O sucessor arrasador de Avatar, a fantasia futurista que faz uma interação perfeita de atores reais com a magia digital criada por James Cameron, confirma o gosto do público pelo cinema em terceira dimensão e está motivando Hollywood a pensar em novas produções do gênero.

AFP |

"Avatar" já acumulou um bilhão de dólares em bilheteria em todo mundo e está a caminho de bater o recorde alcançado por outra produção do próprio Cameron, "Titanic", que arrecadou 1,8 bilhão de dólares.

"O filme atinge todos os públicos, mesmo aqueles que não veriam, a priori, um filme em 3D", explica Jeff Bock, analista da Exhibitor Relations, a empersa que publica semanalmente os resultados da bilheteria na América do Norte.

O filme pode ser o mais caro da história do cinema - a cifra de 500 milhões de dólares é mencionada em Hollywood -, mas para Bock o risco foi calculado pela Fox, estúdio que produziu o filme.

"Se você tem um nome da envergadura de James Cameron para realizar um filme em 3D, você pode gastar 500 milhões de dólares sabendo que vai haver retorno", acrescentou.

"Em apenas três semanas, 'Avatar' se tornou a quarta maior bilheteria de todos os tempos. Os lucros compensaram amplamente os riscos", enfatizou.

Para ele, "Avatar" marcar o início de uma nova era para o 3D em Hollywood. "As ramificações deste sucesso são enormes. Os estúdios agora vão lançar um grande número de projetos nesse formato".

Segundo os organizadores do primeiro Festival de Cinema em 3D, que acontecerá em dezembro, em Liège, na Bélgica, mais de 150 filmes utilizando este processo se encontram atualmente em fase de desenvolvimento.

E o fenômeno não se limita apenas aos filmes de animação ou de terror, gêneros tradicionalmente adeptos do 3D.

"Acho que James Cameron expandiu a definição do que pode ser um filme em 3D", afirmou Jason Constantine, presidente de aquisições e co-produções da produtora Lionsgate.

Antes, a Disney lançou em 2005 seu primeiro filme em 3D, "O Galinho Chicken Little" em somente 84 telas nos Estados Unidos.

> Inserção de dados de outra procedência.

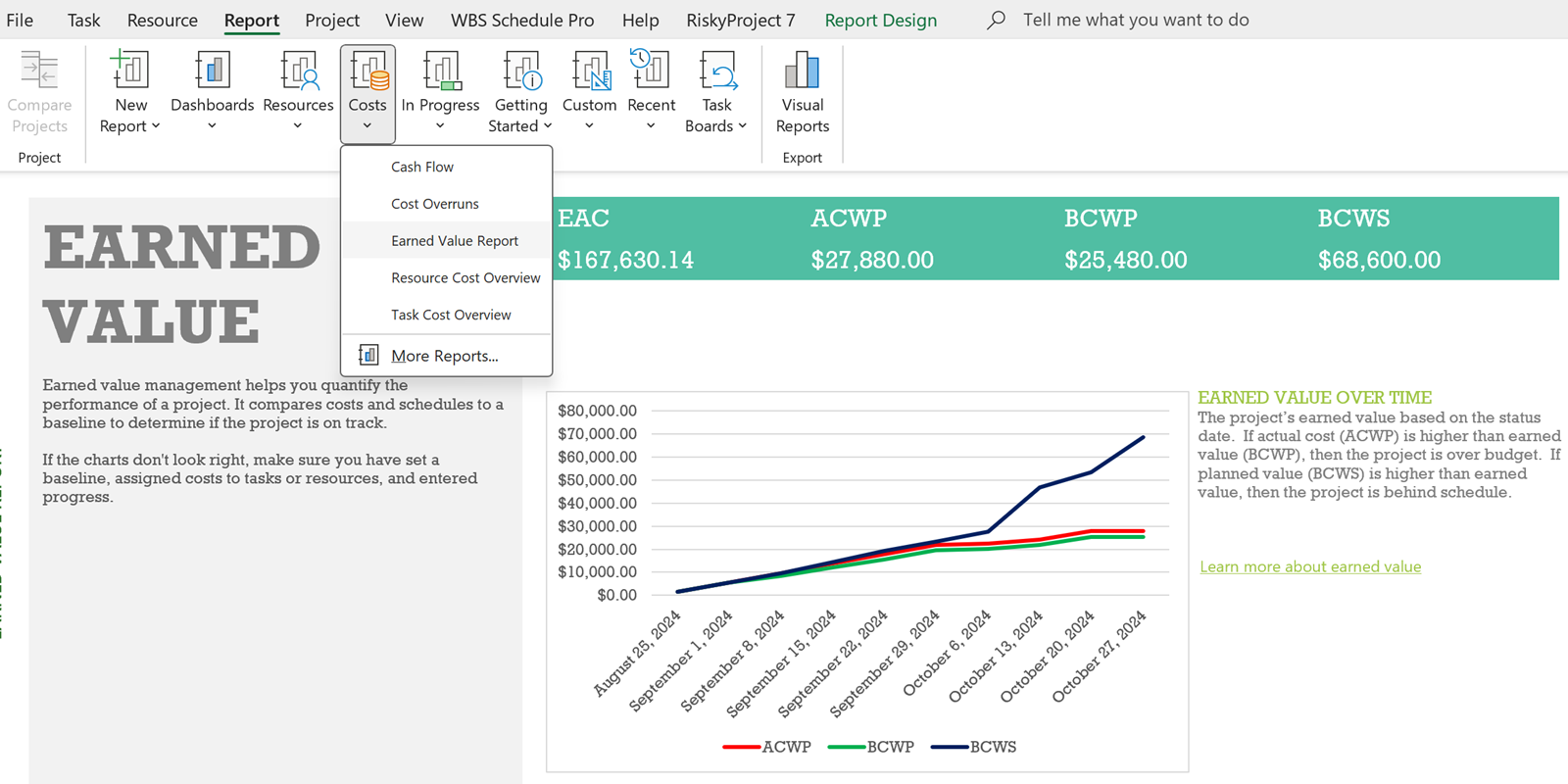The image size is (1568, 784).
Task: Click the red ACWP legend swatch
Action: [x=741, y=747]
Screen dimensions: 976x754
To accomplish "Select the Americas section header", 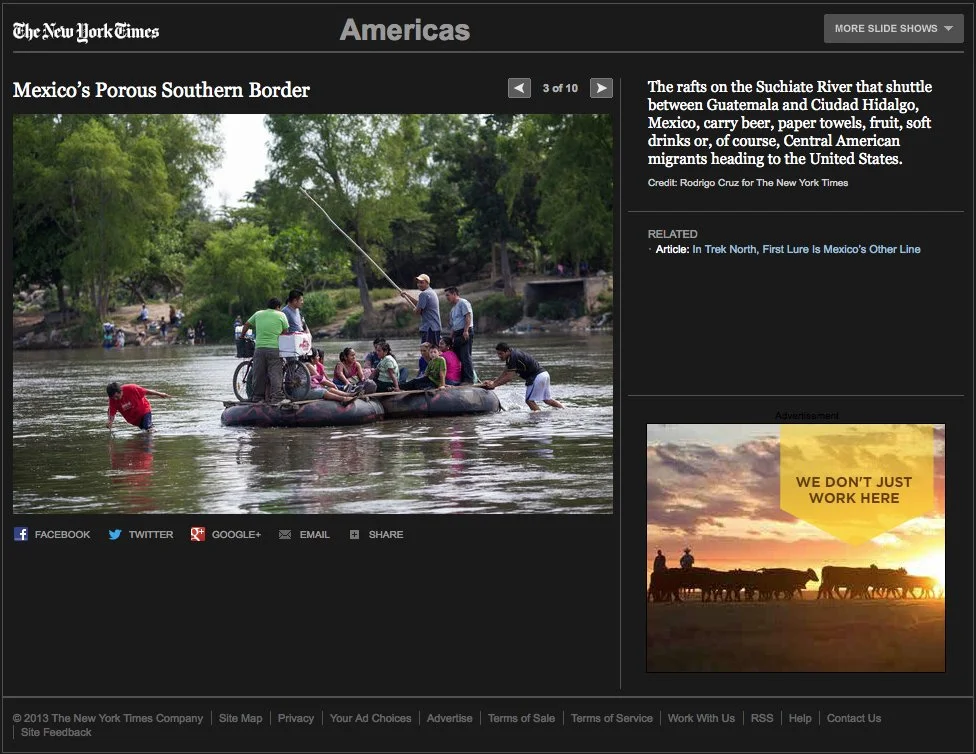I will (x=404, y=30).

Mas já em novembro passado, "Os Fantasmas de Scrooge", de Robert Zemeckis, chegou a 2.000 salas com capacidade de projetar em 3D.

Agora, em 2010, Hollywood lançará 11 filmes em 3D, com destaque para "Alice no País das Maravilhas", de Tim Burton, "Guardians of Ga'Hoole", de Zack Snyder (diretor de "300 de Esparta" e "Watchmen"), "Shrek forever" e "Toy Story 3". Na fila, para 2012, também estão "Tintin", de Steven Spielberg, com produção de Peter Jackson, de "O senhor dos anéis".

Os filmes de terror não ficarão de fora da moda e já estão programados "Piranha" - a nova versão do filme realizado em 1978 por Joe Dante -, um novo "Sexta-feira 13" e "Jogos Mortais 7".

Para Constantine, o 3D vai durar anos e não é uma moda passageira.

"Houve um verdadeiro renascimento do 3D porque a tecnologia do cinema digital permite uma experiência muito melhor para o público", explica Mark Zoradi, ex-presidente da Walt Disney Motion Pictures Group.

"Ela dá aos cinéfilos mais uma razão para continuar indo ao cinema. É algo que não se pode experimentar em casa. É algo que chegou para ficar", conclui.